Marilyn Martin singles chronology
| "Body and the Beat" (1986) | "Possessive Love" (1988) | "Love Takes No Prisoners" (1988) |

= Possessive Love =

1988 song by Marilyn Martin

"Possessive Love" is a song by American singer Marilyn Martin, released by Atlantic in February 1988 as the lead single from her second studio album, This Is Serious. The song was written by Patrick Leonard, Madonna and Jai Winding, and was produced by Leonard and Michael Verdick.

==Background==
"Possessive Love" was specifically written for Marilyn Martin to record. Patrick Leonard, one of Madonna's collaborators at the time, met Martin when she was seeking a producer for her second studio album and he suggested to Madonna that they write a song for her. Marilyn told Rolling Stone in 2023, "I think he just went to her and said, 'Let's write a song for Marilyn Martin.' According to him, her first question was, 'Is she nice?' He went, 'Yeah. She's nice.' And so that came about." In a 2017 interview with Boy Culture, Leonard said, "I think 'Possessive Love' was just me asking [Madonna] a favor."
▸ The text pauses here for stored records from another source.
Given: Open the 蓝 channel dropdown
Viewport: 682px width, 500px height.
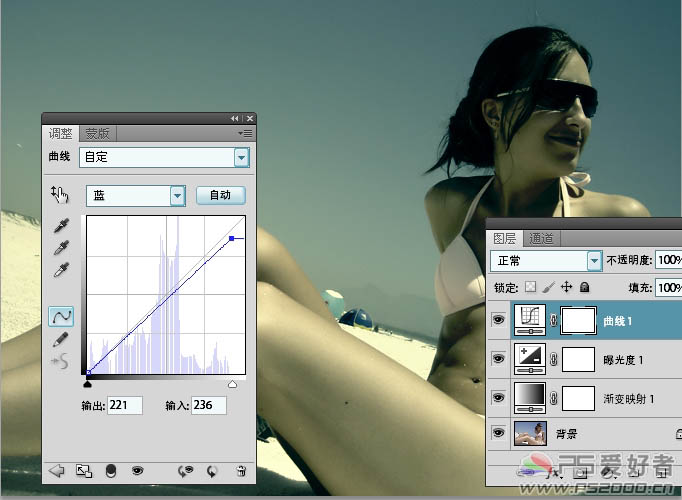Looking at the screenshot, I should click(177, 195).
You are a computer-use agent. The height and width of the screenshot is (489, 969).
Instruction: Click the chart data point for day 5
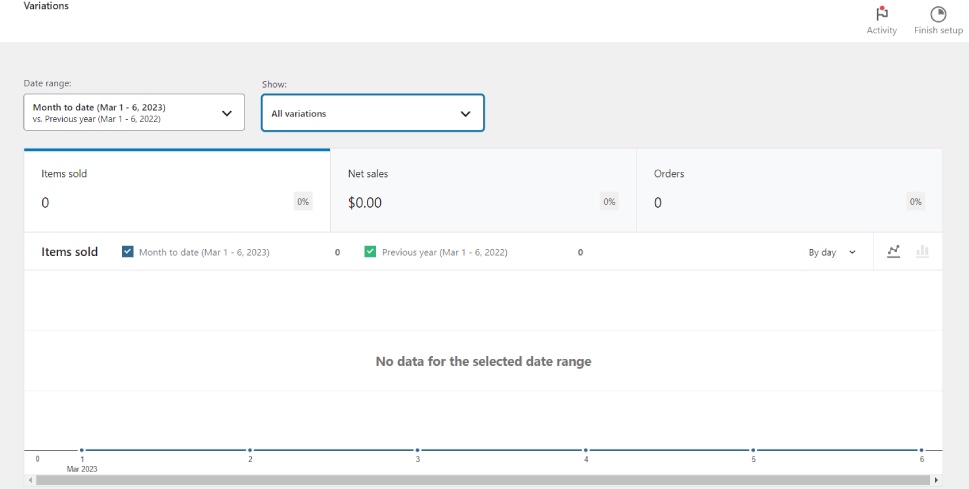754,450
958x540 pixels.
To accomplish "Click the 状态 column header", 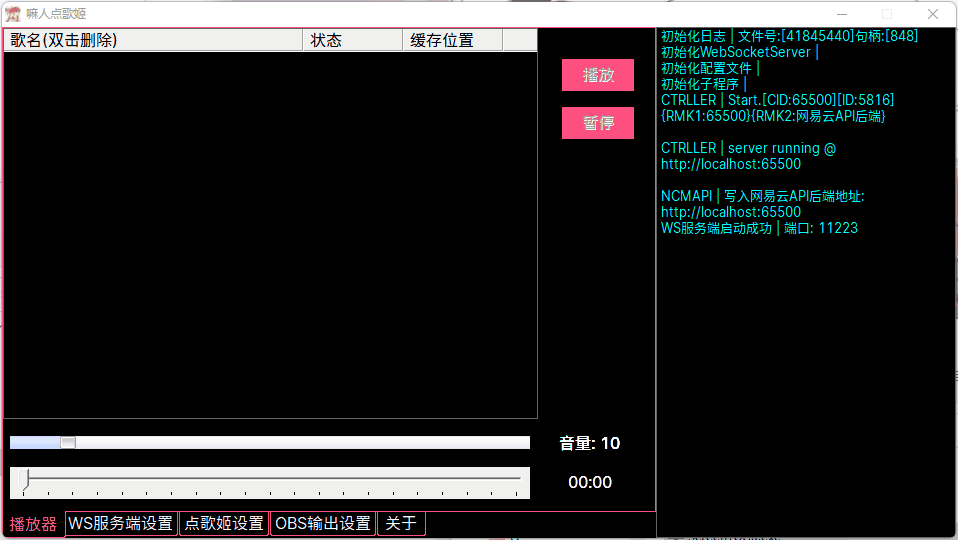I will click(351, 40).

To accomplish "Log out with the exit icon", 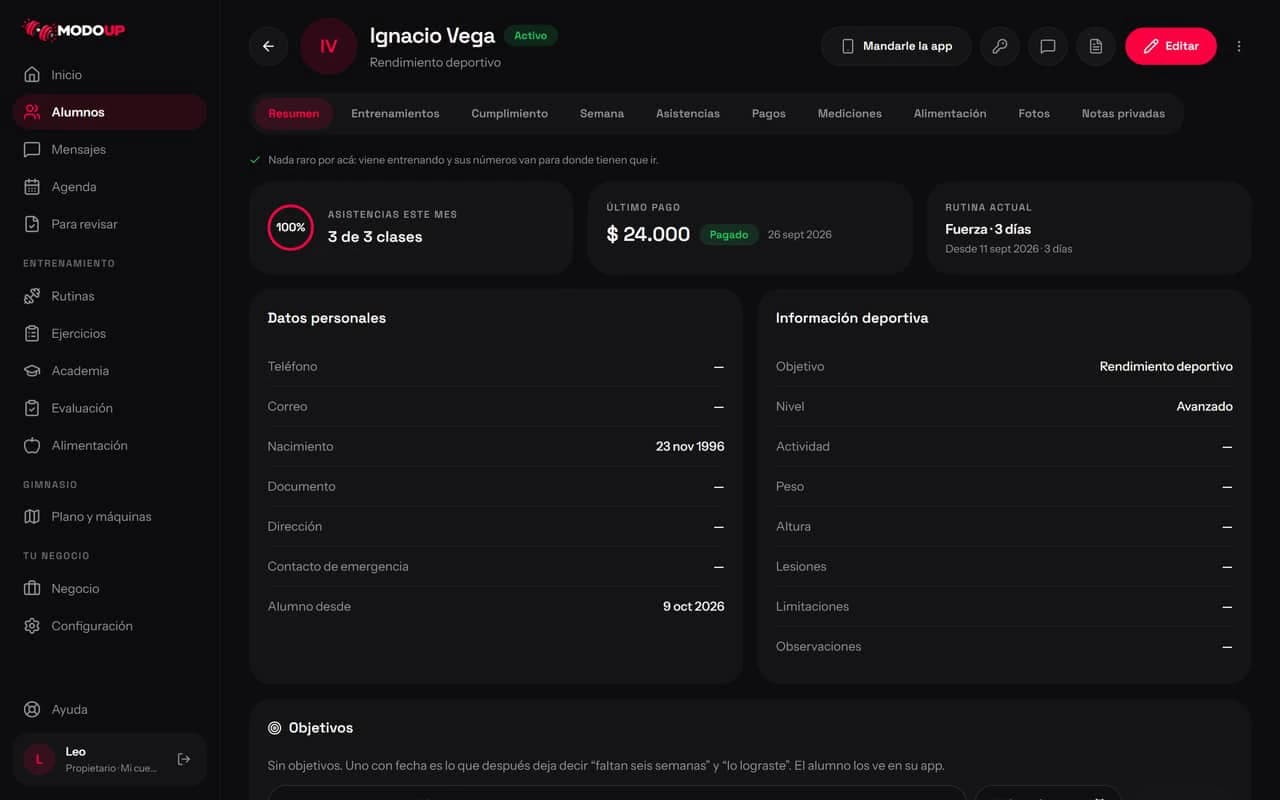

Martin met Madonna in person later in 1988 after she was invited by Leonard to provide backing vocals on Madonna's song "Cherish" during the sessions for her album Like a Prayer (1989).

==Release==
In the US, "Possessive Love" was released in February 1988 and was a commercial disappointment, failing to enter the Billboard Hot 100 or the Cash Box Top 100 Singles charts, although it did generate radio airplay. During March 1988, it appeared in Radio & Records magazine's "significant action" listings for national contemporary hit radio and in Gavin Report magazine's 'Up & Coming' listings for top 40 radio.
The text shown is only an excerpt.